Que osadía la suya. Tom Hooper,
reluciente ganador del Oscar por la flemática “El discurso del Rey” decidió
adaptar a la gran pantalla el musical surgido a partir de la obra de Victor
Hugo, “Los Miserables”. Primer acto de fe. Segundo atrevimiento; lejos de explayarse
en un grandilocuente despliegue de diseño de producción que una obra así en los
tiempos que corren demandaba, Hooper acerca la cámara hasta su paroxismo, la
fija y la convierte en simple testigo de la interpretación de su reparto,
dejando de lado todo lo demás, parando el tiempo en el rostro entregado de sus
actores, ignorando que el musical puede ser también coreografía y exceso
cromático. Y eso, de primeras, sorprende. Porque de toda la vida hemos
entendido el musical como algo de desbordante dinamismo y energía y de repente
Hooper se retrotrae al periodo mudo del séptimo arte para decirnos que en la
expresividad de un rostro está la razón de ser de una película. Que el gesto y
la sola voz pueden condensar en si mismo toda la potencia y vigor que el género
suele garantizar.
No alcanzo a saber si Hooper ha
reinventado el género, pero desde luego ha conseguido que su mirada hacía él
luzca tan polémica y revolucionaria como una calle de Paris en pleno 1848. Para
ejecutar semejante idea hay que confiar mucho en el reparto. Y el reparto en ti.

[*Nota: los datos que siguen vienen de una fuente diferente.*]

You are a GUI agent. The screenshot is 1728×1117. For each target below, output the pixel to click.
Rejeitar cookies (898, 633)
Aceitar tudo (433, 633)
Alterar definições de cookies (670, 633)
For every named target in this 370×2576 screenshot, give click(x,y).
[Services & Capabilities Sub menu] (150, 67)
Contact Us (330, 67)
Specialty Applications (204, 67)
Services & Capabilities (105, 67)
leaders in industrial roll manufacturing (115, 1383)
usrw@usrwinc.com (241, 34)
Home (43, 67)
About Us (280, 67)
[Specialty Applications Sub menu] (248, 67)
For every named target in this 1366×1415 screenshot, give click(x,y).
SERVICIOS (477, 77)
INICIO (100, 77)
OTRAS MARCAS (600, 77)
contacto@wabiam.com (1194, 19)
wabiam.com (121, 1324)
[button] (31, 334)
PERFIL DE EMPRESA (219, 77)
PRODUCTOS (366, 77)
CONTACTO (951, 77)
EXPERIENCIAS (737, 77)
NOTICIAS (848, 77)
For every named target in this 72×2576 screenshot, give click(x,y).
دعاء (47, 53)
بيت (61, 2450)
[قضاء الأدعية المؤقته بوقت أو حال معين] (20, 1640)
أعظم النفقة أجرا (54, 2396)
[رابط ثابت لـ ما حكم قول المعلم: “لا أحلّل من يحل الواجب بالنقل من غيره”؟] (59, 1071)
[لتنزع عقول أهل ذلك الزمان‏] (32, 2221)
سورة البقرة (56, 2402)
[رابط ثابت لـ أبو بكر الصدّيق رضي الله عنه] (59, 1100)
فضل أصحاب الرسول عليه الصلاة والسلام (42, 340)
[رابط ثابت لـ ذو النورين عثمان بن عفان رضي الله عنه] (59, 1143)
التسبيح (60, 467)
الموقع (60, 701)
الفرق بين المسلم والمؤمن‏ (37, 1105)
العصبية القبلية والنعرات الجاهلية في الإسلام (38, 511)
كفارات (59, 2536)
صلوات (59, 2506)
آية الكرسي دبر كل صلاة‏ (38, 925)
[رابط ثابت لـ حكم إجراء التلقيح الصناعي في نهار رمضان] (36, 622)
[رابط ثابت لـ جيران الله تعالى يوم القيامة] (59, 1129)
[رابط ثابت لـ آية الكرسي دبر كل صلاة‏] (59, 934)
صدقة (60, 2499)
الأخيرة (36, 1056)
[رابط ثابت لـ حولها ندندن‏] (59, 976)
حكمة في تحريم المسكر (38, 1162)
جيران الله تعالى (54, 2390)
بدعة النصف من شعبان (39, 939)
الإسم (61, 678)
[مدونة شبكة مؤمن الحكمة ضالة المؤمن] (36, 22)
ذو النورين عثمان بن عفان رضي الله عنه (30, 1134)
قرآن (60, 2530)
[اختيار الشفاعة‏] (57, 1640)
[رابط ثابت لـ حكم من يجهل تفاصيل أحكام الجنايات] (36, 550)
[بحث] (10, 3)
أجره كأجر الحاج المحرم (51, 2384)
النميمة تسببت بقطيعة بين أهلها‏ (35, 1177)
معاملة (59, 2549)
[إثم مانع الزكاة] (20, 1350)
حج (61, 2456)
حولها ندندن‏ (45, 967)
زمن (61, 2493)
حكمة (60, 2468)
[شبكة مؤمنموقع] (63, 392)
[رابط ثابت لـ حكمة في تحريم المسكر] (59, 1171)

Y el realizador británico lo hace. Otorga plenos poderes a Hugh Jackman, cuya evolución física
en la piel de Jean Valjean es admirable, ofrece a Anne Hathaway el “I dreamed a
dream” de Fantine en una secuencia para la historia, logra sacar el máximo
partido a la potente presencia en pantalla de Russell Crowe como Javert y se
permite descubrir el talento de promesas como Eddie Redmayne o Samantha Barks
(interprete de la versión teatral londinense). En su entrega y facultades está
el sobresaliente resultado final de “Los Miserables” consiguiendo hacer de
un largo primer plano y una interpretación vocal una inesperada pero perfecta
conjunción para un musical de probada grandeza.
Apenas encontraremos coreografías
en esta adaptación (el número de las prostitutas, el alivio cómico de los Thérnardier)
donde el contexto histórico y la escenografía quedan relegados a un segundo
plano, donde la oportunidad de elaborar una mastodóntica producción de las de
antaño se difumina con la obsesión angular de Hooper, (que intercala con unos menos
afortunados zooms que se multiplican en
su tercer acto, casual y alarmantemente parecido a la realidad social actual ) donde
toda la emoción recae en las entrañas dramáticas de sus actores. Habrá quien
tache a Hooper de director menor o pusilánime, pero en realidad estamos ante
una decisión de autor, controvertida, en efecto, pero de esas que se alejan de
convencionalismos y que además mantiene la coherencia con su propio cine, y si
no recordemos la ansiedad de Colin Firth ante el micrófono en “El discurso del
Rey”. También, cómo no, en primerísimo primer plano.